Group photo at the great unconformity, with everyone standing in front of the reddish-brown granite and below the lighter tan sandstone.

The gap between these two rock units represents 1.2 billion years of missing time: was no rock deposited throughout that whole period? Or, was rock deposited but then removed by erosive processes? Clearly, a major geologic change occurred to allow this gap and then the deposition of these sedimentary rocks. Arlo explained that the breakup of Rodinia formed new passive margins along the edges of the North American craton, where water began inundating the land in a global phenomenon of Cambrian transgression. The transition of grain size from pebbles to sand in the Tapeats Sandstone indicates that the basin was getting deeper during this time, corroborating this narrative. As the sea levels rose, sediments filled this basin, forming the rock which we see today.

Payson Granite boulders!

Since the snow prevented us from visiting the Mogollon Rim Visitor Center, our final stop brought us to a delightful geologists’ playground of huge, round boulders of Payson Granite. These granites were altered through two main processes. First, joints formed in systematic orientations across these rocks. The joints could have formed during the contraction of the rock when it cooled, or more likely, from the release of stress when the rocks came up to the surface and were no longer experiencing pressure from overlying rock units (as Arlo has told us in structural many times, the joints would form in the direction of minimum principal stress). Then, a combination of freezing and thawing ate away at the edges of these joints in a spheroidal erosion process, rounding them out into the fun shape they hold today. They are called inselbergs, meaning “island mountain” in the original German. 

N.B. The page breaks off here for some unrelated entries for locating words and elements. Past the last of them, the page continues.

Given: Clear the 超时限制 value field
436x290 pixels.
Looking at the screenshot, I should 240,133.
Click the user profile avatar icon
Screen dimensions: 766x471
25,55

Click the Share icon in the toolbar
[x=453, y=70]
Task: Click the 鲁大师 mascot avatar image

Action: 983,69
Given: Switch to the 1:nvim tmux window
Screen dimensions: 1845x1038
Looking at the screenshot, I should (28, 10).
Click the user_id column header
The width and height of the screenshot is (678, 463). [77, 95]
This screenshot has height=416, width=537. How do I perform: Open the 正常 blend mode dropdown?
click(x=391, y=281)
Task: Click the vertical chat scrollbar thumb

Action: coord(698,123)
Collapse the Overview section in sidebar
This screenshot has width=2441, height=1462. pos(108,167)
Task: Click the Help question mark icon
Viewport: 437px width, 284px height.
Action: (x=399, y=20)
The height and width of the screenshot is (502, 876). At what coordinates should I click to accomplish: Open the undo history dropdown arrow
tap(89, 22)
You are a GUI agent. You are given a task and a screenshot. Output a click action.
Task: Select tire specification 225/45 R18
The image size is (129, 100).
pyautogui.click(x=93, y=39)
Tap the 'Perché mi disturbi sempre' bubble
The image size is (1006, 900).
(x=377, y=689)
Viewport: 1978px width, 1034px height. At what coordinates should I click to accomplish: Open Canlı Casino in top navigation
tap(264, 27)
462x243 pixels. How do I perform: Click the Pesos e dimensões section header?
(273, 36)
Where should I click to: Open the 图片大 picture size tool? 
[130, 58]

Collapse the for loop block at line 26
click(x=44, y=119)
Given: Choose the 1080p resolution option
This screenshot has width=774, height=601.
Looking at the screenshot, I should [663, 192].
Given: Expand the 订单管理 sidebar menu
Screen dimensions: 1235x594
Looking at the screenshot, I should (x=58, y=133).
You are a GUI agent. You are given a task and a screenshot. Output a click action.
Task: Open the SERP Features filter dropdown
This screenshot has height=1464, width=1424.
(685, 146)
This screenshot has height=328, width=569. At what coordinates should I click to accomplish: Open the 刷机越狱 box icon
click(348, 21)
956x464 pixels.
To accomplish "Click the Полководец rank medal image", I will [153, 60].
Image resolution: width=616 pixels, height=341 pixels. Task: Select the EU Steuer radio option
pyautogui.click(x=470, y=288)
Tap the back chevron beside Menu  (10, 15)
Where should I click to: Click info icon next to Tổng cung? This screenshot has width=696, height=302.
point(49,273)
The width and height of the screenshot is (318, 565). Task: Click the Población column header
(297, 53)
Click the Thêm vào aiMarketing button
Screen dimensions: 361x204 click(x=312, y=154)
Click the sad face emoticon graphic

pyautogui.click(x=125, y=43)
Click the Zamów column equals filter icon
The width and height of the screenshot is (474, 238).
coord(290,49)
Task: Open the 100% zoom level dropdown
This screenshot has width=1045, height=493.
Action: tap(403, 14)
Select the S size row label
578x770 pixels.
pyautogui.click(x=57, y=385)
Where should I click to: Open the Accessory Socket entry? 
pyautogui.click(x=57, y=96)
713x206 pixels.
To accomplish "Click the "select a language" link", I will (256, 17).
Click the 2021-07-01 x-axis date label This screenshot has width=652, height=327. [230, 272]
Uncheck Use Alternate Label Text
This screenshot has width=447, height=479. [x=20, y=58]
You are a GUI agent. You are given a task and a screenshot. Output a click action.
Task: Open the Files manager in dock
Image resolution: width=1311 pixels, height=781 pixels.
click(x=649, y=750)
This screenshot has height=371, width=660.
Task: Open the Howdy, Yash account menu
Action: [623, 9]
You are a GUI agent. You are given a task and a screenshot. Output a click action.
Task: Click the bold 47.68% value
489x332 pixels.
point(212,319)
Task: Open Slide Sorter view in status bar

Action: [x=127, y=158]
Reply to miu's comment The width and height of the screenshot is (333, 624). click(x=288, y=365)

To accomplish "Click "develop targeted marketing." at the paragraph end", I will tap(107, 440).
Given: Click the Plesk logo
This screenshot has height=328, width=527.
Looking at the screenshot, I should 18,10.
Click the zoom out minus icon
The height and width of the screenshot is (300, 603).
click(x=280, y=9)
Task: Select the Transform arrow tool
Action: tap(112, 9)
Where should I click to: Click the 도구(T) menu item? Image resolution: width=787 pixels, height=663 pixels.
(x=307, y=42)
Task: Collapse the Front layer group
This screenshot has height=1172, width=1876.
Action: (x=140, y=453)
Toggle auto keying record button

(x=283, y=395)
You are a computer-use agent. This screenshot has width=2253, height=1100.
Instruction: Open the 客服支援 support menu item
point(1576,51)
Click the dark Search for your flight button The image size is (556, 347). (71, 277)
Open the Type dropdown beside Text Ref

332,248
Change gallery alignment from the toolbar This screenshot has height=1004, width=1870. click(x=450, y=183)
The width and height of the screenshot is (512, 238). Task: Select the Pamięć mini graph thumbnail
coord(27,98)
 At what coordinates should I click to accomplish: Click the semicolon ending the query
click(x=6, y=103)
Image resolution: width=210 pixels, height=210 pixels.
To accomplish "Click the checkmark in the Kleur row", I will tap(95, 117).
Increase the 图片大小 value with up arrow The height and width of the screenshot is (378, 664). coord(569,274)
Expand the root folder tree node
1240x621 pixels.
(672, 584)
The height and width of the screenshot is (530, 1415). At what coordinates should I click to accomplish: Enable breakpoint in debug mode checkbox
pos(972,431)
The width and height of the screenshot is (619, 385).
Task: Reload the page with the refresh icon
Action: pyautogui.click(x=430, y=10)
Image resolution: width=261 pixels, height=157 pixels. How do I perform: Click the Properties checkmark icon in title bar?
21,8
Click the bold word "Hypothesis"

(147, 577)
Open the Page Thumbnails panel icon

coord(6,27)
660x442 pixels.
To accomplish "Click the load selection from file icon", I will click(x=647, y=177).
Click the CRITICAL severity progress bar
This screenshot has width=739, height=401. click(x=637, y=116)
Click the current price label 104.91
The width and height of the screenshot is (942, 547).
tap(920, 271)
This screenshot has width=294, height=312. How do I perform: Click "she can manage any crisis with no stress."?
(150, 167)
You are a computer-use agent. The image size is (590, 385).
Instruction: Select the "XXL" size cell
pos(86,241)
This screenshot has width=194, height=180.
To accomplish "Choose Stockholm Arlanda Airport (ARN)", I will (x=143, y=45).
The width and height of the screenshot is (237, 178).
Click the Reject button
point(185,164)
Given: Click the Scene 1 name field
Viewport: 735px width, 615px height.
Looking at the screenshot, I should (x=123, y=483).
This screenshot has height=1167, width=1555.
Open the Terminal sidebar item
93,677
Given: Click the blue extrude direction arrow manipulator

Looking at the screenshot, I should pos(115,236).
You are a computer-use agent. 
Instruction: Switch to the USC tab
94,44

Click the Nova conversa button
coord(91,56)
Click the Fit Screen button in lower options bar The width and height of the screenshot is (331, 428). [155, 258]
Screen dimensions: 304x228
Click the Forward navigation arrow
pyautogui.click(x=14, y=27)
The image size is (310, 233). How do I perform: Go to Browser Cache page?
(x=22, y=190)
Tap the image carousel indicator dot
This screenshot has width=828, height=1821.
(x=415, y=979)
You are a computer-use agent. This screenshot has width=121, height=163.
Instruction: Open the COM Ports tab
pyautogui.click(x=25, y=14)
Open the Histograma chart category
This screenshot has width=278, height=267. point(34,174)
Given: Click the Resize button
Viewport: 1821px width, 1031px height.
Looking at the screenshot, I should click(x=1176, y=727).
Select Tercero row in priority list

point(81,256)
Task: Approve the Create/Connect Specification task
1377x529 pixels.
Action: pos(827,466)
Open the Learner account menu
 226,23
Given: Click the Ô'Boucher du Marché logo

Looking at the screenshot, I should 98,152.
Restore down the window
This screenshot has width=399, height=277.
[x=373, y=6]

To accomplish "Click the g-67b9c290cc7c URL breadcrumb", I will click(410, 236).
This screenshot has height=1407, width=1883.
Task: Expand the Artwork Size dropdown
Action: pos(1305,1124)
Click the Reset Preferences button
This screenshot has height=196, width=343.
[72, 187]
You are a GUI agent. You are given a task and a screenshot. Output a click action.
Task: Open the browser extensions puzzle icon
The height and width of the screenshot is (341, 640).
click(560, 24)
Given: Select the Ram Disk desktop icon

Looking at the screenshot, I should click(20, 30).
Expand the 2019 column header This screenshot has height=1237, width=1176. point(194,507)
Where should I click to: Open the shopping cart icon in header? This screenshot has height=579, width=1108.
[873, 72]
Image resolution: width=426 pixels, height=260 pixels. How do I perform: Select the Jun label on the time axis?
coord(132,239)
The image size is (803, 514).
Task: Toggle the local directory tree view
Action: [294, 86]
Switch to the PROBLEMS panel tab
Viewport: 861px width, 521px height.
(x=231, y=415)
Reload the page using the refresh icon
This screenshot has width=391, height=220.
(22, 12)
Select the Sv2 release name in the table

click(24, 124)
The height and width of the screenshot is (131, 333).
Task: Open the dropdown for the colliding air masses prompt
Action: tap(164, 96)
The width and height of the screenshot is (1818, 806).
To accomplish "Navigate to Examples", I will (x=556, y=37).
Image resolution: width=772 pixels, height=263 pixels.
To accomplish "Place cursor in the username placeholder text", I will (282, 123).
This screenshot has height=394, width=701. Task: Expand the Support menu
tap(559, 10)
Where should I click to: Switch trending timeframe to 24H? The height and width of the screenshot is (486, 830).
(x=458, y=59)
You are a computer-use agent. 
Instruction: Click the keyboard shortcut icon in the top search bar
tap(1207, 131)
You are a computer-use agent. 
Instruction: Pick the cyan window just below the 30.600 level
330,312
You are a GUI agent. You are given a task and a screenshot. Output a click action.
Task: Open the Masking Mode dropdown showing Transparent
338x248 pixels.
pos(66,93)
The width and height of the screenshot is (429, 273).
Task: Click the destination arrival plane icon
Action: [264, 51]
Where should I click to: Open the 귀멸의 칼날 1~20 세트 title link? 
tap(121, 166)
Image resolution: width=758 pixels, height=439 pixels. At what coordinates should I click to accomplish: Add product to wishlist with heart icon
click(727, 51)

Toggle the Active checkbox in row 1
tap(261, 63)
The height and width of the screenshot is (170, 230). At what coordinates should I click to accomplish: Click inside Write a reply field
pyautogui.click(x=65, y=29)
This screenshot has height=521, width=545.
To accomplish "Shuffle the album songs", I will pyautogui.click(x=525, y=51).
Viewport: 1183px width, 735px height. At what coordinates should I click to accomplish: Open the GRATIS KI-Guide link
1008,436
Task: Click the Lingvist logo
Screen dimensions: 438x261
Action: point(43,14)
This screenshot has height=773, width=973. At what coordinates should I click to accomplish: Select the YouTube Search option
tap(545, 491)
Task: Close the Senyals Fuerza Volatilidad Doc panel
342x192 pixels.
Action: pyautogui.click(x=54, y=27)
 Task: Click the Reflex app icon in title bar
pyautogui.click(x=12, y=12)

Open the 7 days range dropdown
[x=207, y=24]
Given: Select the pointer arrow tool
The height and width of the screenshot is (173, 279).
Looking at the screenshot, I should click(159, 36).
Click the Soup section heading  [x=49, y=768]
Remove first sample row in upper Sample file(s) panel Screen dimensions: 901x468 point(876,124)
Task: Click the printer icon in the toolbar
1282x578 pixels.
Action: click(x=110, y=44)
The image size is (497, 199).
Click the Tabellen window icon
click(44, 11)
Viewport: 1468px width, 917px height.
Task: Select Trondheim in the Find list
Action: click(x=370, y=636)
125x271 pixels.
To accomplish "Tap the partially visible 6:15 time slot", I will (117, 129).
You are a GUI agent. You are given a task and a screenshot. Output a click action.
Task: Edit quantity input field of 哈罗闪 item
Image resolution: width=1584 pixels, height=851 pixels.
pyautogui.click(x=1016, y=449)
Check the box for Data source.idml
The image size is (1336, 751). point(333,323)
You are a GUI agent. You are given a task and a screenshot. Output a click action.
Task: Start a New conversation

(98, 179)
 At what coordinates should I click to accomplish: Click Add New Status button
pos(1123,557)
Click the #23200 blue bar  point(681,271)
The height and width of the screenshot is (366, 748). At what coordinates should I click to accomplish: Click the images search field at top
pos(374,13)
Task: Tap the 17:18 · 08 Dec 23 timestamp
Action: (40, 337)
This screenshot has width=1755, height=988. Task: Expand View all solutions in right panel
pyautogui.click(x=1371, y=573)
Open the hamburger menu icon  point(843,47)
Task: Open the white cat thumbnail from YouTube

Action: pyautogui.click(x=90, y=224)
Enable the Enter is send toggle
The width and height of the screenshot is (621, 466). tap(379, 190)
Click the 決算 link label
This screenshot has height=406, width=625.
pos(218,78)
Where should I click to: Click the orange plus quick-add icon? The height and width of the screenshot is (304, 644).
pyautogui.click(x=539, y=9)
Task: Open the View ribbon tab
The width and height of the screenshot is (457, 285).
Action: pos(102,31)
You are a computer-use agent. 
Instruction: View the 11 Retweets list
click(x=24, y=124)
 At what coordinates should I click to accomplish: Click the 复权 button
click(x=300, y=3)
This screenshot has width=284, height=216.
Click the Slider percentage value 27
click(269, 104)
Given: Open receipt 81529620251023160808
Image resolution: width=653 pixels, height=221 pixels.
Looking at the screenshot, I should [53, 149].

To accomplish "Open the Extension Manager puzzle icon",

A close up of an inselberg, showing the joints running across the rock.

A slightly less close-up view of an inselberg and its joints.

An image of grus (no, not the Despicable Me ones), everyone’s new favorite gravel. They’re formed from weathering of quartz and feldspar crystals off of granite in arid environments.

Inselberg formations in the distance.

View of the Mogollon Rim from the Barnhardt trail, visible as a white band in the background. The rim marks the edge of the Colorado Plateau. 


Bonus: Got some delicious Mexican food for dinner today. Arlo had another small interaction with the police but again, everything is fine. NO need to worry.

That’s all for day one! Stay tuned for more hikes, great views, and incredible rock forms.

~Elena and Jasper

[Arlo police interaction count: 2]

Bad geology joke of the day:

Why didn’t the Maverick Shale want to buy a lottery ticket?

A: It didn’t need to; it already had mullions.